À la veille de la Révolution française, le tracé de la frontière au Nord de la Lorraine semble un peu plus régulier : en plusieurs endroits, les cours d'eau indiquent la limite ; nombre d'enclaves françaises ont disparu. La frontière existante ne donne plus lieu à des revendications sérieuses[69], mais elle ne consiste toujours pas en une seule limite. En 1789, la France possède encore des enclaves en terre d'Empire : Castel, Kirf, Beuren, Oberleuken et, sur la Queich, Landau. Les enclaves d'Empire ne sont pas des moindres : le comté de Créhange, le comté de Sarrewerden qui contient lui-même l'enclave française de Bouquenom, Manderen et la principauté de Salm. Toutefois, la France est parvenue à remplir une partie de ses objectifs car elle maîtrise mieux les routes stratégiques et commerciales et ses rapports avec le Saint-Empire se sont clarifiés sur la Sarre.

La régularisation du tracé de la frontière dans la première moitié du XIXesiècle.
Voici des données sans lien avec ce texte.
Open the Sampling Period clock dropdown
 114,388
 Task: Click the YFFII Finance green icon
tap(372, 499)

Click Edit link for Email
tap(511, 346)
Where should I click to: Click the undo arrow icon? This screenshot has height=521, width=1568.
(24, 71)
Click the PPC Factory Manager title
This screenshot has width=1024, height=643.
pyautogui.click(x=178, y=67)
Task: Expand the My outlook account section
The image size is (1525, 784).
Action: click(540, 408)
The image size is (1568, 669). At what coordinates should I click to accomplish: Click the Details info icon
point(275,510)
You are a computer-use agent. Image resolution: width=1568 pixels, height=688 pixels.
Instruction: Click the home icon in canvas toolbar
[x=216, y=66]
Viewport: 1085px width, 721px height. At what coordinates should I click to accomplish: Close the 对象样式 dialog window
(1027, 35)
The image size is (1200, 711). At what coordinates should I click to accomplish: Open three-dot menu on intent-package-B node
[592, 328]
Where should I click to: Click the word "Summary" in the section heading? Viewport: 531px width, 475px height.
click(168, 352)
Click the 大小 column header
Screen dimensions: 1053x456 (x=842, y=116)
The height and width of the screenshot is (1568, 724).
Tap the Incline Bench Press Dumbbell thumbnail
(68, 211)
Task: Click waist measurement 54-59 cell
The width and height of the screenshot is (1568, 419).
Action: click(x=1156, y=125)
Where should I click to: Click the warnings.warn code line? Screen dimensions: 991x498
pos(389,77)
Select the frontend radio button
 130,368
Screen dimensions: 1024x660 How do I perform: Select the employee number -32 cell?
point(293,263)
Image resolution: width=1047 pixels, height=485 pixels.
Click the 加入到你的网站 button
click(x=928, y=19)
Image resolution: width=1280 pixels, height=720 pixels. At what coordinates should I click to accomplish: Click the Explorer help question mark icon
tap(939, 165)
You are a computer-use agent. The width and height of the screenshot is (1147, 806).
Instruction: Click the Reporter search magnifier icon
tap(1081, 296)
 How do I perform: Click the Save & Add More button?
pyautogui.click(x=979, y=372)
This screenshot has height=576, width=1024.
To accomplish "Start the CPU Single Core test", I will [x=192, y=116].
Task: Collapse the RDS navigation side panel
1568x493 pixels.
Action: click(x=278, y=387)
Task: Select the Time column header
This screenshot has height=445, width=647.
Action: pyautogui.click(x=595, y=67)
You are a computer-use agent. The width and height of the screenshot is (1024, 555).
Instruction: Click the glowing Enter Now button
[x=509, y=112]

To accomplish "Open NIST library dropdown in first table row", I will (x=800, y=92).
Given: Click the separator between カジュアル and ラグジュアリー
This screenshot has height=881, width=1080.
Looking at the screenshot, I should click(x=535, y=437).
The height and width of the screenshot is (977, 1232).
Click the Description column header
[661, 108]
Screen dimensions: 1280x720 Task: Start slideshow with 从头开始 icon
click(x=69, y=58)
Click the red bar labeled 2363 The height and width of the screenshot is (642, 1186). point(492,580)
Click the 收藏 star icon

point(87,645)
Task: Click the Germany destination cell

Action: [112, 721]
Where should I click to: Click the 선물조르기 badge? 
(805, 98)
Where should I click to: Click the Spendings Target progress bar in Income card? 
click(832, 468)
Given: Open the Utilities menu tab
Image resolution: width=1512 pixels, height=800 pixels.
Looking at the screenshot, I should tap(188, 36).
Les deux premières années de la Révolution française n'ont pas de conséquences sur le tracé de la frontière. À partir de l'été 1792, les troupes de la coalition franchissent la frontière : il s'ensuit des opérations militaires à l'avantage des Français qui en profitent pour annexer de nouveaux territoires et créer le département de la Sarre. En 1793, les enclaves d'Empire subsistent cependant toujours alors que les habitants de certaines d'entre elles émettent le désir d'être rattachés à la France, au nom de la fraternité des peuples. Dans une séance à la Convention, le 14 février 1793, Carnot propose d'accéder à la requête de ces habitants : « De semblables pétitions vous ont été adressées par la majorité des habitants des communes de Saarwerden et du bailliage de Harskirchen (…). Votre comité diplomatique vous propose également la réunion de ces contrées à la France[70] ». Par un décret du même jour, les comtés de Créhange et de Sarrewerden[71] ainsi que le Bas-office de Schaumbourg (cédé à Deux-Ponts en 1786) sont rattachés à la République française.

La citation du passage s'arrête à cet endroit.